Early 2015 was all about working in rural Andhra Pradesh for me, as a part of my Master’s dissertation, and by April 2016 I was eager to embark on another journey to rural India. It had been more than a year and I was desperately looking out for opportunities when I came across I DO’s Champions of Change Fellowship.

The Fellowship was structured for a month (not just a week or two), provided a variety of choices with regard to the cause, organization and place of work, and had a workshop planned for all Fellows at the end of the fellowship – all factors that had me raring to go. I chose to be a Fellow at Spiti Ecosphere for a variety of reasons, some of which included – the opportunity to research on issues concerning environmental sustainability, meet and work with a motivated entrepreneur who is involved with sustainable tourism, gain insight on culture and traditions that I had not been exposed to before, and explore a region and terrain that I was previously unaware of as being one among the landscapes India has to offer.

As a research fellow at Spiti Ecosphere, I was given the task of analyzing traditional and altered means of livelihood through agriculture and livestock for locals at Demul village in Spiti valley. This task involved designing surveys and conducting focus group discussions with villagers. Furthermore, I had to study the sustainability of these altered livelihood options and design alternate, sustainable livelihood options that could be implemented by Spiti Ecosphere.

Prayer Flags are everywhere in Spiti

Working for Spiti Ecosphere gave me the opportunity to network with numerous social leaders and learn from their decisions and experiences. Their knowledge helped in fleshing out my understanding of Spitian traditions, which was a necessity for me to construct reliable, sustainable alternate livelihood suggestions with a solid foundation. Moreover, I am glad that, once again, I got to live in challenging rural environments that left me more educated, peaceful and happy at the end of the day, and motivated to continue using my skills for the social good.

Zings are water harvesting tanks to collect water from melting ice

Of course, waking up to a view of snow-clad mountains, trekking on pure green pastures to conduct interviews, drinking chai after chai at every interview, hiking for three hours to 16,700ft to understand the traditions in place to tackle the dearth of water for agriculture, and spotting the Himalayan blue sheep and the Lammergeier while conducting interviews are some of the added (undisclosed) benefits which made the research experience less challenging over time.

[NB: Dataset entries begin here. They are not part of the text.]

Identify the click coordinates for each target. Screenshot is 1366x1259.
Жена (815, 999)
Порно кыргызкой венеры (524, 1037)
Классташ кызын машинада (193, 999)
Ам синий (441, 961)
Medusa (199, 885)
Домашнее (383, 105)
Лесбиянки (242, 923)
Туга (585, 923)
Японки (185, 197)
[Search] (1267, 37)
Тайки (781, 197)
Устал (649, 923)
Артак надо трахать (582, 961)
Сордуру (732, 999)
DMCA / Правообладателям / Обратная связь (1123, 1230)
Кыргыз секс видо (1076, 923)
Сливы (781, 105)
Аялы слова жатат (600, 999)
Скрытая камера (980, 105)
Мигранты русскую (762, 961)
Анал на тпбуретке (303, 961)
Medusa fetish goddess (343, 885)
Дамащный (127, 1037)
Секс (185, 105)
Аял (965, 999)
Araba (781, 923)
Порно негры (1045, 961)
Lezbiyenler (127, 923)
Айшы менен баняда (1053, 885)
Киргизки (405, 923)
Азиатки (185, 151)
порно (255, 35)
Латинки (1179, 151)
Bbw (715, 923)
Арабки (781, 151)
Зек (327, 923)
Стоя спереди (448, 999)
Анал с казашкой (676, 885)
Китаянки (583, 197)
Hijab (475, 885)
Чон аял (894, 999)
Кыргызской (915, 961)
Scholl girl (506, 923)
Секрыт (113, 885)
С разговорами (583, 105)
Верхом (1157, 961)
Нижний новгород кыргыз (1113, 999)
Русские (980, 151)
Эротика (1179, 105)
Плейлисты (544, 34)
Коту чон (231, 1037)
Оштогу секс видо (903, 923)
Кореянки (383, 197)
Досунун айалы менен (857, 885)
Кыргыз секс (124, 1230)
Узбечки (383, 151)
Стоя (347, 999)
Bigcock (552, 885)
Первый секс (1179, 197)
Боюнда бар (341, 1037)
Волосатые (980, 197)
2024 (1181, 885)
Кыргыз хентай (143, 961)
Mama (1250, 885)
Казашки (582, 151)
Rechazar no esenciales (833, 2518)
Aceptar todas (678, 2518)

Bharals – The Himalayan Blue Sheep

Different place, different people and different traditions… these mean a whole new bunch of obstacles to overcome so as to have a productive research experience.  I Do provided the much-needed platform to be subjected to such a scenario. The organization supported my abilities by encouraging me to embark on this journey, which allowed me to be innovative and devise new ways to deal with difficulties that one often comes across during field work.

I DO‘s Role & Support:

I Do had successfully established itself as a platform for connecting social leaders with organizations that would provide a challenging and learning atmosphere through the fellowship. Personally, the organization played an additional, significant role in me being a research fellow at Spiti Ecosphere by offering me a scholarship to pursue the fellowship.

Moreover, this fellowship was beneficial because it calls for all fellows to meet just after the fellowship to discuss their experiences. Additionally, all fellows were familiarized with model sustainable villages in Maharashtra that can inspire and be a guide for fellows in their future work. The fellowship was an all-round experience that propelled me into a journey of striving to be a social leader, and I am grateful for the same.